Word for word, transcribe all the entries shown below.

** INPUT FOR THIS TASK follows **

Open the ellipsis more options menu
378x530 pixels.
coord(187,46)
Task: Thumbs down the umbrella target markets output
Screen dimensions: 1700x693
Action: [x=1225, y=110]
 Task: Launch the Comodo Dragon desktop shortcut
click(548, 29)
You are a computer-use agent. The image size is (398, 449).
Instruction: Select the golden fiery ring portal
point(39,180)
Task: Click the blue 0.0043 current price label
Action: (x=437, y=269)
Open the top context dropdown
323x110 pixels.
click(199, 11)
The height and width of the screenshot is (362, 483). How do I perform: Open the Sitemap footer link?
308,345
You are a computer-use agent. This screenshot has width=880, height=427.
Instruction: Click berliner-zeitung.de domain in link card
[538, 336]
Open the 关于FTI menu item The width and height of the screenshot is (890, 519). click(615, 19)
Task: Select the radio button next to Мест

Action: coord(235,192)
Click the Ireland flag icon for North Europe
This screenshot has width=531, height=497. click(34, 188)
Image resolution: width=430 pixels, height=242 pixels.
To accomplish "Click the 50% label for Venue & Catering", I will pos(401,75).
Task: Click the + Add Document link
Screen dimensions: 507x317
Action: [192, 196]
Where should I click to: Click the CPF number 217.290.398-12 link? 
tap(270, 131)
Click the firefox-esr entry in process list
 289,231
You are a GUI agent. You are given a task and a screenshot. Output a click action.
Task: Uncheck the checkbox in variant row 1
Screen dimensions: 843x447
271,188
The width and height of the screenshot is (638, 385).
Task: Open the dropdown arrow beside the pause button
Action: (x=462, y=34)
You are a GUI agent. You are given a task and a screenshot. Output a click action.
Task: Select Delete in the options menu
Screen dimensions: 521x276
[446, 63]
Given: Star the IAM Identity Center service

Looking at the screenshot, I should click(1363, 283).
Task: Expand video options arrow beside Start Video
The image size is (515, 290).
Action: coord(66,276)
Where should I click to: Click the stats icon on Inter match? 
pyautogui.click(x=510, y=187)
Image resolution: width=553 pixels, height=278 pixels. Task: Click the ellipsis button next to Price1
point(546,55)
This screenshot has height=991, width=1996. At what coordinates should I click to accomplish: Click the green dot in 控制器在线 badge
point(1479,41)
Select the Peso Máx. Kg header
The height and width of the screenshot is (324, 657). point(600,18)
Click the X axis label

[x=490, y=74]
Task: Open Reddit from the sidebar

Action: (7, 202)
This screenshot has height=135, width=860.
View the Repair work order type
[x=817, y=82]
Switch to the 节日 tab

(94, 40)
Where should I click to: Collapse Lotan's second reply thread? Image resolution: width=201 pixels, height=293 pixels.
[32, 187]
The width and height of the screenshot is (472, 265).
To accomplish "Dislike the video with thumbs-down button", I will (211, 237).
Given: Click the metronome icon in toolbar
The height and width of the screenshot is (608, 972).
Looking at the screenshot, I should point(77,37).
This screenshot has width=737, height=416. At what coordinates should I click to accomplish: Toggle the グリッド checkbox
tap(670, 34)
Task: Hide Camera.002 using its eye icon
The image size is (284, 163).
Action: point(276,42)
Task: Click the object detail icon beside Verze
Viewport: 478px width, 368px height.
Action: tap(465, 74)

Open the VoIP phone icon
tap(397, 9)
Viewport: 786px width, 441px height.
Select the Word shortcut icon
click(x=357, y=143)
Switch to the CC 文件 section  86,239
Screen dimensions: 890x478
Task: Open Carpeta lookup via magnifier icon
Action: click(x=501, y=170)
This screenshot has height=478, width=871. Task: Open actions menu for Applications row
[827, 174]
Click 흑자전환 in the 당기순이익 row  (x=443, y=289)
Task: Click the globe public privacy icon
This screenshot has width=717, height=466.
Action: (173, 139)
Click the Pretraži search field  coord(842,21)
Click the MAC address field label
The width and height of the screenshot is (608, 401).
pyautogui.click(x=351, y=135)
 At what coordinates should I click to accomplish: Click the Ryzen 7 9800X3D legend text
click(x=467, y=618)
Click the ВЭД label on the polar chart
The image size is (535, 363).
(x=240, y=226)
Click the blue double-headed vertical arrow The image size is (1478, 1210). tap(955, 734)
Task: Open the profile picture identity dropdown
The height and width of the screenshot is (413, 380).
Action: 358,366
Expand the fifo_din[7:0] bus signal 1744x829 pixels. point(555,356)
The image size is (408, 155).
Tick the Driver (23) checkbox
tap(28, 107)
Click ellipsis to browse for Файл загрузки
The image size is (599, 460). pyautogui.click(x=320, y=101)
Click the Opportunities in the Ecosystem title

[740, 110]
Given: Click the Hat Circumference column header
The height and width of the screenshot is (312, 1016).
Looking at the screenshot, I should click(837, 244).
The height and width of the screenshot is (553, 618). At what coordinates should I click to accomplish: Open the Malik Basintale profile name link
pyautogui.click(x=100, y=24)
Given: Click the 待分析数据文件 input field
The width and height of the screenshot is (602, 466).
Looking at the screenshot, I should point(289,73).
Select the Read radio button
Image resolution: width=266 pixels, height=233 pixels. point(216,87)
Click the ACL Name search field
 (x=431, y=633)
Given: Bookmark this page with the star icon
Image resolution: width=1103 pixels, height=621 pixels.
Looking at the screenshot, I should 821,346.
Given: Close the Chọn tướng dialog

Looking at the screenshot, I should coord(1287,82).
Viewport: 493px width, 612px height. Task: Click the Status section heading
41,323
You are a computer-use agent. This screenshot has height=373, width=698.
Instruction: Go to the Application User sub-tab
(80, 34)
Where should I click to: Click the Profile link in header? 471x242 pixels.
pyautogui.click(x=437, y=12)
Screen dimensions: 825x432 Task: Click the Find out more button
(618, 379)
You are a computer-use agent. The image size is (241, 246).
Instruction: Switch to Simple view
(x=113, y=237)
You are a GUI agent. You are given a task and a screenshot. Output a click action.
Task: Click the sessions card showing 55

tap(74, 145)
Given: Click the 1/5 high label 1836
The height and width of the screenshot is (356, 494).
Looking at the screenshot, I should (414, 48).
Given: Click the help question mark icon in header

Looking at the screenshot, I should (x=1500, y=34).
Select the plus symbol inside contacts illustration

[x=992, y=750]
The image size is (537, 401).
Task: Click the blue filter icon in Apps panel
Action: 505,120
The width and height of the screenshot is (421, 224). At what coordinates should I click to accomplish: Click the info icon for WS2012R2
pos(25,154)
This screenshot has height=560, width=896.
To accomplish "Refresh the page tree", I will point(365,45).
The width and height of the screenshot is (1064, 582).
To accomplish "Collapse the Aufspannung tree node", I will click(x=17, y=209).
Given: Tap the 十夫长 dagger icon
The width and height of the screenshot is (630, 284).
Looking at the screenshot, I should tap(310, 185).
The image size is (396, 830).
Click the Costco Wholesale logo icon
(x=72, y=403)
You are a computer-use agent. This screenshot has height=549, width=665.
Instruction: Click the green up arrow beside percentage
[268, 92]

** End of INPUT FOR THIS TASK **

### [RESPONSE TO THE EXERCISE]
Open the ellipsis more options menu
378x530 pixels.
coord(187,46)
Task: Thumbs down the umbrella target markets output
Screen dimensions: 1700x693
Action: [x=1225, y=110]
 Task: Launch the Comodo Dragon desktop shortcut
click(548, 29)
You are a computer-use agent. The image size is (398, 449).
Instruction: Select the golden fiery ring portal
point(39,180)
Task: Click the blue 0.0043 current price label
Action: (x=437, y=269)
Open the top context dropdown
323x110 pixels.
click(199, 11)
The height and width of the screenshot is (362, 483). How do I perform: Open the Sitemap footer link?
308,345
You are a computer-use agent. This screenshot has width=880, height=427.
Instruction: Click berliner-zeitung.de domain in link card
[538, 336]
Open the 关于FTI menu item The width and height of the screenshot is (890, 519). click(615, 19)
Task: Select the radio button next to Мест

Action: coord(235,192)
Click the Ireland flag icon for North Europe
This screenshot has width=531, height=497. click(34, 188)
Image resolution: width=430 pixels, height=242 pixels.
To accomplish "Click the 50% label for Venue & Catering", I will pos(401,75).
Task: Click the + Add Document link
Screen dimensions: 507x317
Action: [192, 196]
Where should I click to: Click the CPF number 217.290.398-12 link? 
tap(270, 131)
Click the firefox-esr entry in process list
 289,231
You are a GUI agent. You are given a task and a screenshot. Output a click action.
Task: Uncheck the checkbox in variant row 1
Screen dimensions: 843x447
271,188
The width and height of the screenshot is (638, 385).
Task: Open the dropdown arrow beside the pause button
Action: (x=462, y=34)
You are a GUI agent. You are given a task and a screenshot. Output a click action.
Task: Select Delete in the options menu
Screen dimensions: 521x276
[446, 63]
Given: Star the IAM Identity Center service

Looking at the screenshot, I should click(1363, 283).
Task: Expand video options arrow beside Start Video
The image size is (515, 290).
Action: coord(66,276)
Where should I click to: Click the stats icon on Inter match? 
pyautogui.click(x=510, y=187)
Image resolution: width=553 pixels, height=278 pixels. Task: Click the ellipsis button next to Price1
point(546,55)
This screenshot has height=991, width=1996. At what coordinates should I click to accomplish: Click the green dot in 控制器在线 badge
point(1479,41)
Select the Peso Máx. Kg header
The height and width of the screenshot is (324, 657). point(600,18)
Click the X axis label

[x=490, y=74]
Task: Open Reddit from the sidebar

Action: (7, 202)
This screenshot has height=135, width=860.
View the Repair work order type
[x=817, y=82]
Switch to the 节日 tab

(94, 40)
Where should I click to: Collapse Lotan's second reply thread? Image resolution: width=201 pixels, height=293 pixels.
[32, 187]
The width and height of the screenshot is (472, 265).
To accomplish "Dislike the video with thumbs-down button", I will (211, 237).
Given: Click the metronome icon in toolbar
The height and width of the screenshot is (608, 972).
Looking at the screenshot, I should point(77,37).
This screenshot has width=737, height=416. At what coordinates should I click to accomplish: Toggle the グリッド checkbox
tap(670, 34)
Task: Hide Camera.002 using its eye icon
The image size is (284, 163).
Action: point(276,42)
Task: Click the object detail icon beside Verze
Viewport: 478px width, 368px height.
Action: tap(465, 74)

Open the VoIP phone icon
tap(397, 9)
Viewport: 786px width, 441px height.
Select the Word shortcut icon
click(x=357, y=143)
Switch to the CC 文件 section  86,239
Screen dimensions: 890x478
Task: Open Carpeta lookup via magnifier icon
Action: click(x=501, y=170)
This screenshot has height=478, width=871. Task: Open actions menu for Applications row
[827, 174]
Click 흑자전환 in the 당기순이익 row  (x=443, y=289)
Task: Click the globe public privacy icon
This screenshot has width=717, height=466.
Action: (173, 139)
Click the Pretraži search field  coord(842,21)
Click the MAC address field label
The width and height of the screenshot is (608, 401).
pyautogui.click(x=351, y=135)
 At what coordinates should I click to accomplish: Click the Ryzen 7 9800X3D legend text
click(x=467, y=618)
Click the ВЭД label on the polar chart
The image size is (535, 363).
(x=240, y=226)
Click the blue double-headed vertical arrow The image size is (1478, 1210). tap(955, 734)
Task: Open the profile picture identity dropdown
The height and width of the screenshot is (413, 380).
Action: 358,366
Expand the fifo_din[7:0] bus signal 1744x829 pixels. point(555,356)
The image size is (408, 155).
Tick the Driver (23) checkbox
tap(28, 107)
Click ellipsis to browse for Файл загрузки
The image size is (599, 460). pyautogui.click(x=320, y=101)
Click the Opportunities in the Ecosystem title

[740, 110]
Given: Click the Hat Circumference column header
The height and width of the screenshot is (312, 1016).
Looking at the screenshot, I should click(837, 244).
The height and width of the screenshot is (553, 618). At what coordinates should I click to accomplish: Open the Malik Basintale profile name link
pyautogui.click(x=100, y=24)
Given: Click the 待分析数据文件 input field
The width and height of the screenshot is (602, 466).
Looking at the screenshot, I should point(289,73).
Select the Read radio button
Image resolution: width=266 pixels, height=233 pixels. point(216,87)
Click the ACL Name search field
 (x=431, y=633)
Given: Bookmark this page with the star icon
Image resolution: width=1103 pixels, height=621 pixels.
Looking at the screenshot, I should 821,346.
Given: Close the Chọn tướng dialog

Looking at the screenshot, I should coord(1287,82).
Viewport: 493px width, 612px height. Task: Click the Status section heading
41,323
You are a computer-use agent. This screenshot has height=373, width=698.
Instruction: Go to the Application User sub-tab
(80, 34)
Where should I click to: Click the Profile link in header? 471x242 pixels.
pyautogui.click(x=437, y=12)
Screen dimensions: 825x432 Task: Click the Find out more button
(618, 379)
You are a computer-use agent. The image size is (241, 246).
Instruction: Switch to Simple view
(x=113, y=237)
You are a GUI agent. You are given a task and a screenshot. Output a click action.
Task: Click the sessions card showing 55

tap(74, 145)
Given: Click the 1/5 high label 1836
The height and width of the screenshot is (356, 494).
Looking at the screenshot, I should (414, 48).
Given: Click the help question mark icon in header

Looking at the screenshot, I should (x=1500, y=34).
Select the plus symbol inside contacts illustration

[x=992, y=750]
The image size is (537, 401).
Task: Click the blue filter icon in Apps panel
Action: 505,120
The width and height of the screenshot is (421, 224). At what coordinates should I click to accomplish: Click the info icon for WS2012R2
pos(25,154)
This screenshot has height=560, width=896.
To accomplish "Refresh the page tree", I will point(365,45).
The width and height of the screenshot is (1064, 582).
To accomplish "Collapse the Aufspannung tree node", I will click(x=17, y=209).
Given: Tap the 十夫长 dagger icon
The width and height of the screenshot is (630, 284).
Looking at the screenshot, I should tap(310, 185).
The image size is (396, 830).
Click the Costco Wholesale logo icon
(x=72, y=403)
You are a computer-use agent. This screenshot has height=549, width=665.
Instruction: Click the green up arrow beside percentage
[268, 92]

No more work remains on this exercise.